| Exercise set |
• a. Answer each question from the article on the rescue dog adoption event, one answer per line, marked to match:
(i) By late afternoon, about how many dogs had been adopted?
(ii) Where did Beth Price drive from?
(iii) What will the adoption fees fund?
• b. Reproduce the portion of the rescue dog adoption article between "TAMPA — Cristin" and "in the car.", inclusive.

TAMPA — Cristin Jackson and her husband, Steve, shuffled through rows of cages as yelps echoed through the gymnasium. They had only 15 minutes to make a decision and their two boys were waiting anxiously in the car.
The couple paused to pet a few dogs, their fingers poking through small holes in the black metal crates. Then Cristin gasped and they dropped to crouch in front of a 2-pound, black-and-white ball of fluff named Pumpkin.
“You’re a sweet little baby,” she told the poodle-mix puppy as she rocked it in her arms. “We’ll be back for you, I promise.”
The Jackson family was one of about 300 to win a lottery held by Hillsborough County Animal Rescue for designer-breed rescue dogs recently found sick and malnourished at Trish’s All Breeds Pet Grooming in Tampa. Some had broken bones and fur matted with feces and urine. They were packed into cages and terrified of people.
But on Sunday, after about two months of rehabilitation, they were on display inside All People’s Life Center on Sligh Avenue. Fifteen lottery winners at a time entered the gym with just 15 minutes to pick a furry friend from the lot.
By late afternoon, about 250 dogs had been adopted. About 50 more who are older and have medical problems were still available, and it was unclear whether they would be adopted by the end of the day.
One of the first inside the gym was Beth Price, 54. She drove from Sarasota after learning Friday that her name had been drawn.
“I’ve been looking for love,” she said, noting the recent death of her sister. “My family and I are just looking to put out the love we lost.”
Price found a small, apricot-colored poodle-mix. It came to the front of the cage when she walked by, ready with “kisses, kisses, kisses,” she said, and that’s when she knew it had to come home with her.
Later, it was Iskra Shraccia’s turn. She darted back and forth between two cages. “My heart is splitting,” the 36-year-old Tampa woman told an adoption worker helping her decide on a dog. But again and again, she returned to a black, 5-pound poodle.
“Are you coming home with me?” Shraccia asked the dog, at ease in her arms. It looked up at her and the deal was done. The adoption worker smiled and motioned Shraccia toward a nearby payment station.
To discourage lottery winners from reselling dogs for profit, the county charged between $300 and $450 for each adoption. The money will fund a new 2,500-square-foot veterinary suite at the Pet Resource Center, said director Scott Trebatoski, and will feature exam tables, a grooming station, medicine storage and more.
He was beaming at the event Sunday, filled with gratitude for the more than 1,300 people who entered the lottery to help the dogs. It’s been “all hands on deck,” at the center since they were rescued, he said.
“I had animals in my office and I’ve never had animals in my office,” Trebatoski said. “There will definitely be a crash for those of us who have gotten close to these dogs.”

| Recorded information |
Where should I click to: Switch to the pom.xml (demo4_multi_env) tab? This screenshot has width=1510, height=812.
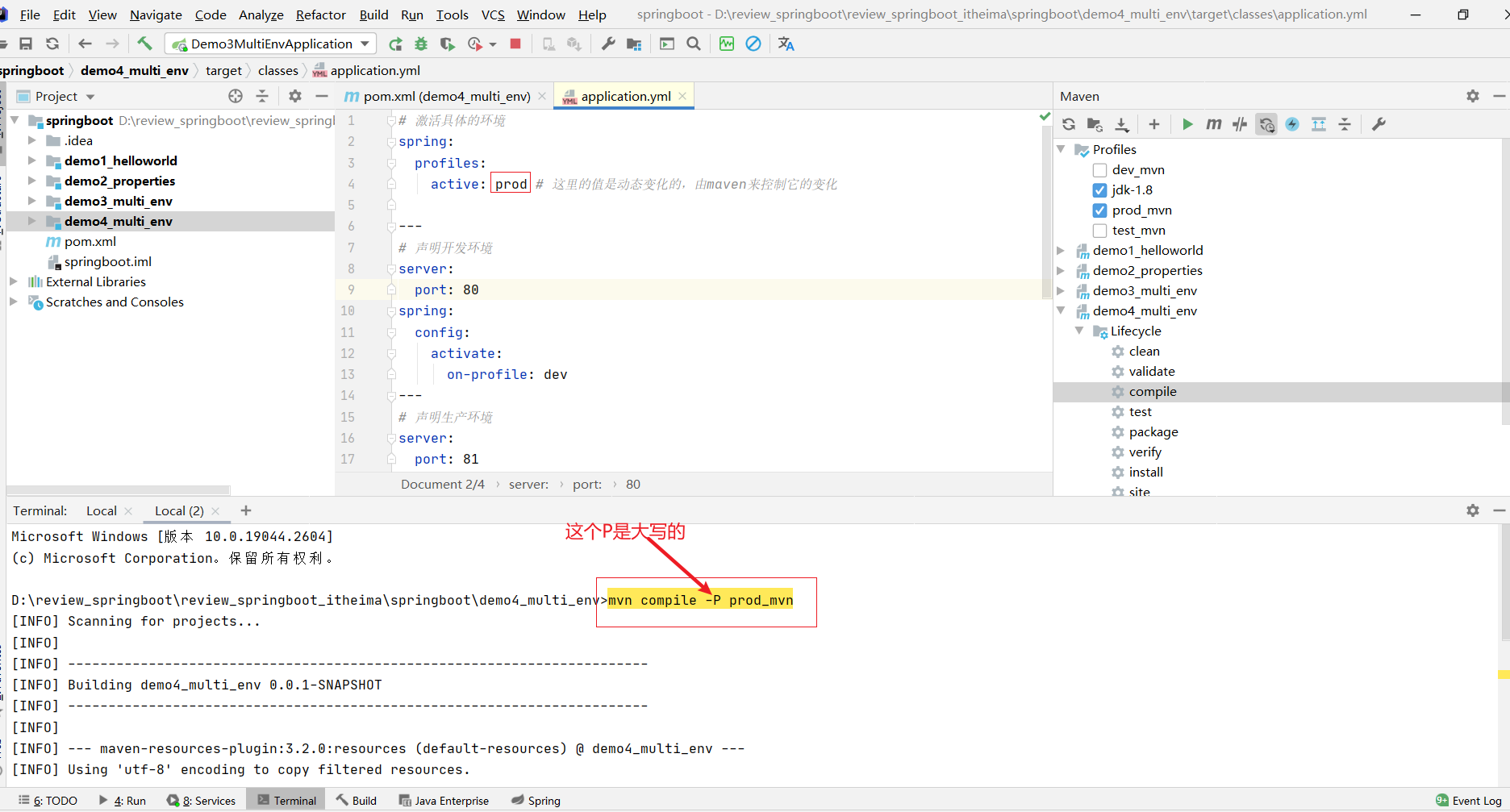446,96
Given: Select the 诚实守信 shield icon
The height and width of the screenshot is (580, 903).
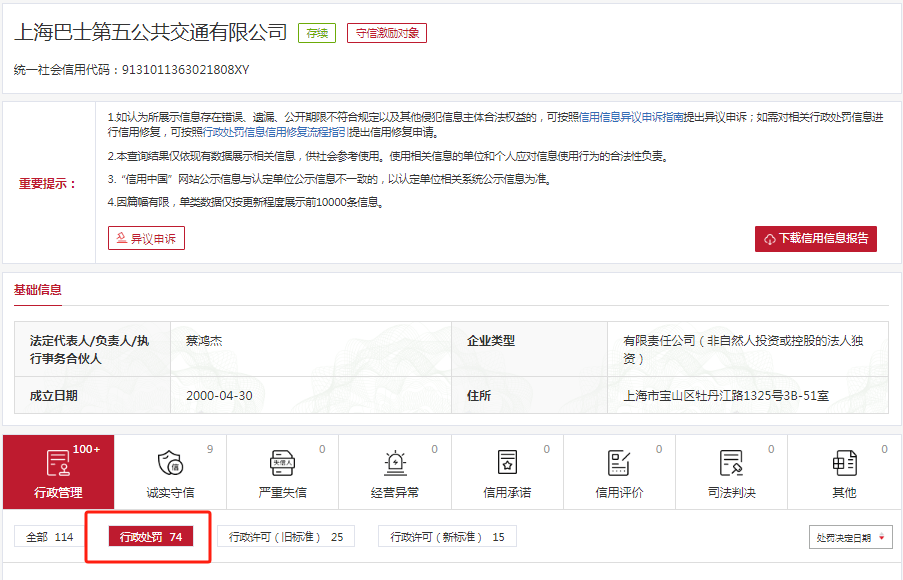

| Solutions to the exercise |
• a.
(i) About 250 dogs.
(ii) Sarasota.
(iii) A new 2,500-square-foot veterinary suite at the Pet Resource Center.

• b.
TAMPA — Cristin Jackson and her husband, Steve, shuffled through rows of cages as yelps echoed through the gymnasium. They had only 15 minutes to make a decision and their two boys were waiting anxiously in the car.